Everything was closing in. The Collector's chest heaved as he pulled up the security surveillance videos for the last twenty-four hours.
How could he have been so stupid, missed something so obvious?
Maybe he should leave. Cut his losses. Start over now. The plan was unraveling. The risk of being caught was becoming alarmingly clear. He backed away slowly, phone still in hand. He rewound the videos to about the time he left yesterday to head back to Blood Lust. He watched himself leave the basement and saw the man finish removing the bottom bricks in the wall. Watched as he struggled through the small hole.

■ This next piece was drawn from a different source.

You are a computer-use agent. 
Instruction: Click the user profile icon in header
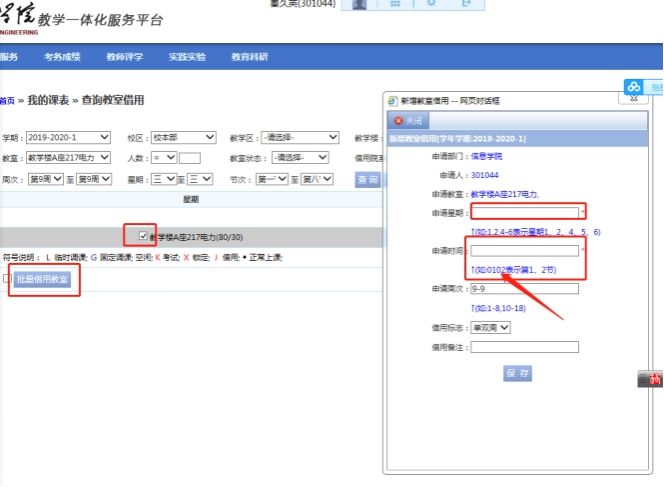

Eight hours ago, he'd been gone from the cabin for eight hours. He switched cameras to view the outside perimeter of the cabin. Rewound the time. Watched as the man emerged from the side of the house and slowly dragged himself across the wooded outline of the driveway, moving from tree to tree. It had taken him hours in his weakened state. But two hours ago, he made it past the line of view of his cameras to the main road.

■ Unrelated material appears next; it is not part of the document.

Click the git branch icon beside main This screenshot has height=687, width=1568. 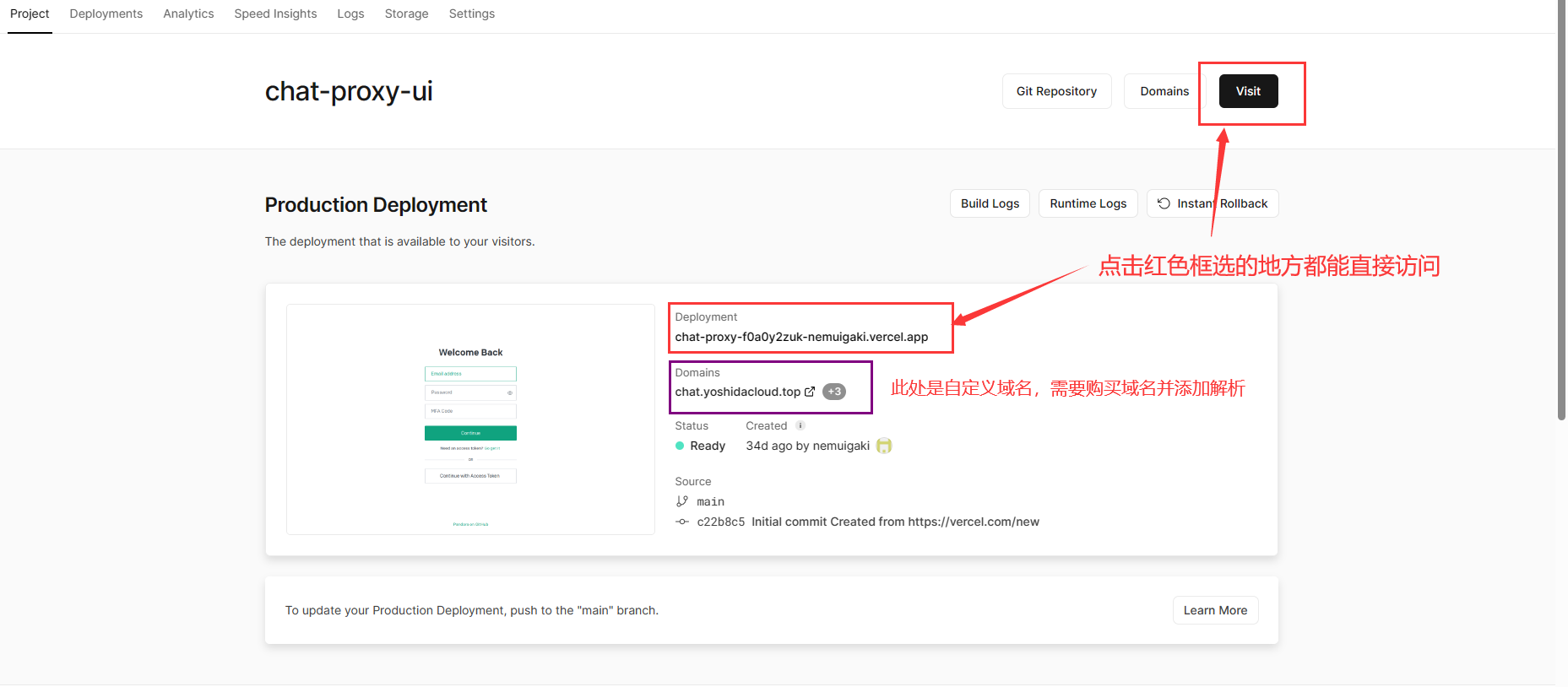(682, 501)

He no longer had a scapegoat. And if the prisoner made it to the Kings before the Collector finished his plans, things could go from bad to worse quickly for him. He needed to move now. He wondered if the man could identify him to the Kings. It didn't matter at this point if they found out he was the Collector. He just wanted to kill as many of them as he could, take as muchfrom them as possible before he left. It was the only way he could walk away, without coming back and risking being caught in the future.
Time to make some calls.
He scrolled through his contacts, thumb pausing on Thomas's name.
The phone rings. Once. Twice. Three times.
"Hello—?" Thomas's voice spoke cautiously, uncertain.
"I need you to do something for me. And I need it done now." The Collector tapped his fingers
He waited a beat.
"Okay… what is it?"
"I assume you've heard about Hector."
Silence.
"There's a threat to Raven. It's serious. He wants Mynx out of the mansion—immediately."